The campaign also shows why API keys are high-value targets. Once the Ghost Admin API key is exposed, the attacker does not need to maintain a noisy web shell to modify content. They can use the platform’s own administrative interface to make bulk changes.
For defenders, that changes the cleanup problem. Removing one suspicious file may not be enough. The malicious code can be embedded inside content records. The database and published articles need review.
For readers, the practical risk is the ClickFix step. A web page asking you to paste a command into Windows Run, PowerShell, Terminal, or Command Prompt should be treated as hostile unless you have independently verified the source and purpose. CAPTCHA systems do not require that action.
What site owners should check#
Ghost CMS operators should first confirm their installed version. The vulnerability was fixed in version 6.19.1, according to the source report. Sites running older versions should be upgraded to the latest available release.
After patching, assume patching alone may not remove prior compromise.
Check the following:
- Ghost version and update status.
- Admin API keys and other credentials.
- Published articles for unexpected JavaScript, especially near the bottom of pages.
- Theme files and custom integrations for unknown loader code.
- Access logs around and after May 7, 2026.
- API activity showing bulk content modification.
- External requests to reported infrastructure, including clo4shara[.]xyz and web-telegram[.]ug, where logs are available.
Rotate credentials after cleanup. That includes Admin API keys and any secrets that may have been exposed through the database. If only the front-end code is removed while stolen keys remain valid, reinfection is possible.
Organizations should also consider notifying users who visited affected pages during the contamination window. The right wording depends on what the logs show. Do not claim user device compromise without evidence. But if a page served fake CAPTCHA instructions or downloads, users should be warned to check whether they executed commands from the page.
What not to overclaim#
The report says more than 700 websites were compromised. It does not mean every visitor to those sites was infected.

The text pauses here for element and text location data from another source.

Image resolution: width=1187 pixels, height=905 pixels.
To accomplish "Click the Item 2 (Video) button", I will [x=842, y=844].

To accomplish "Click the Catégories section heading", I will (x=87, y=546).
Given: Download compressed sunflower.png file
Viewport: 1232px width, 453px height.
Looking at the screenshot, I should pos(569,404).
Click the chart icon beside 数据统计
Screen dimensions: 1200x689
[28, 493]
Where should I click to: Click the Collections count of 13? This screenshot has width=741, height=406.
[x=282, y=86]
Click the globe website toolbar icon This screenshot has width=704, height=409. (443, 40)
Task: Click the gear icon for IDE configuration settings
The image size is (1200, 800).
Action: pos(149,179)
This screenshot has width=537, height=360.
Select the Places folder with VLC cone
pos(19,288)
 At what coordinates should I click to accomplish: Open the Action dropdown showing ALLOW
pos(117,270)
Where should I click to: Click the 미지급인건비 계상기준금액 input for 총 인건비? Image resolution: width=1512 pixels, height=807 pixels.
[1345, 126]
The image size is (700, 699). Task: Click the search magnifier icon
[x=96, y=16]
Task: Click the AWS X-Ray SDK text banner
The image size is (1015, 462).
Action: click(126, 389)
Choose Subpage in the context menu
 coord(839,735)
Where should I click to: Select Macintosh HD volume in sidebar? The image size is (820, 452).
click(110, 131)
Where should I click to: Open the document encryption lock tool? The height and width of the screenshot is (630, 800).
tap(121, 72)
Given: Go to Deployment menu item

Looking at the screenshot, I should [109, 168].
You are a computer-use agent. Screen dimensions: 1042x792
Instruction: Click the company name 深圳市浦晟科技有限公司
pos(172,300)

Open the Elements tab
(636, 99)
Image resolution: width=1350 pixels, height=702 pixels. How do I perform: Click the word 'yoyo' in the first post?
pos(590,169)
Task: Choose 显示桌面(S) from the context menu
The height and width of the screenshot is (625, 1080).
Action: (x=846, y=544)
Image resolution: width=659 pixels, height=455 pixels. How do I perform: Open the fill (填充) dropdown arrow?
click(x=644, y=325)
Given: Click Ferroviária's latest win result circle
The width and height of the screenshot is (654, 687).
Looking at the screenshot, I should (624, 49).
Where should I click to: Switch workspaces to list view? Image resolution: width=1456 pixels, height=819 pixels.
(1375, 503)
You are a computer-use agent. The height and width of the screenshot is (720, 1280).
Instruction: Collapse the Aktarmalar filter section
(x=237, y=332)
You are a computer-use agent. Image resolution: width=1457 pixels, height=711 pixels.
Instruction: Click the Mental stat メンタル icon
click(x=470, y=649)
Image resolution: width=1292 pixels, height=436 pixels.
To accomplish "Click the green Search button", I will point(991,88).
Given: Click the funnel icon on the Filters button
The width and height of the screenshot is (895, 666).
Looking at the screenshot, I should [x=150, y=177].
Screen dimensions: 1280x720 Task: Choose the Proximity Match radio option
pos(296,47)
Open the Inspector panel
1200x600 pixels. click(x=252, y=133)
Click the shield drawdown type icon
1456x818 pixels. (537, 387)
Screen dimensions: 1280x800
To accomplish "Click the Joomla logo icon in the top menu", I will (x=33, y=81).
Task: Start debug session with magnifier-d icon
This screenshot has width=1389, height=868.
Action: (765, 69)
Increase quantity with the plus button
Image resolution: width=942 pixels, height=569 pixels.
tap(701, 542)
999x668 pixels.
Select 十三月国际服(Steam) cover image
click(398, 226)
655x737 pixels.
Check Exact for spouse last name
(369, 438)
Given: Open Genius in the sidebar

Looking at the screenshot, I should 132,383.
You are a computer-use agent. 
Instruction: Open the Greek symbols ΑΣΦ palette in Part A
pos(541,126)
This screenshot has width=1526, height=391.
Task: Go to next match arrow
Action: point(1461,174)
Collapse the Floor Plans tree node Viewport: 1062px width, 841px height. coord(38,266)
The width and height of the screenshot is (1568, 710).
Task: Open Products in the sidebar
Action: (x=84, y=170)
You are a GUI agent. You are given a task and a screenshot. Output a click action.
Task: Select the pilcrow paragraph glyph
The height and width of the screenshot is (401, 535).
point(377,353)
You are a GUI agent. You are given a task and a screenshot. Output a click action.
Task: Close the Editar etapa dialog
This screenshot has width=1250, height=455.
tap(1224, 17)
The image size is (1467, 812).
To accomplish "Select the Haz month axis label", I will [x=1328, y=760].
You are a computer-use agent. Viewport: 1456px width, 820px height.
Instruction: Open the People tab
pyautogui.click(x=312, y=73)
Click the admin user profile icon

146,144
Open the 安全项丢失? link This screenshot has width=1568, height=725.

The use of cloaking and traffic distribution means some users may have seen nothing malicious. Others may have seen the fake CAPTCHA and still not followed the instructions. The malware chain depends on user execution at the ClickFix stage.
It is also not clear from the public summary how many endpoints were successfully compromised after visiting poisoned Ghost sites. The confirmed scale in the source is site compromise, not confirmed endpoint infection count.
There is enough evidence to treat this as serious. There is not enough in the public material to assign a universal victim count or a single final malware family across all cases.
Practical takeaway#
For Ghost operators: patch, rotate, audit content, and inspect API activity. Treat content integrity as part of incident response, not just server integrity.
For users: never paste commands from a website into Windows Run or PowerShell to complete a CAPTCHA. That is not verification. That is execution.
For security teams: monitor for injected loaders on trusted content platforms. In this campaign, the abuse path is simple and effective: exploit CMS, steal Admin API key, poison real pages, cloak payloads, then push users into running local commands.
The technical exploit opens the door. The trusted website closes the deal.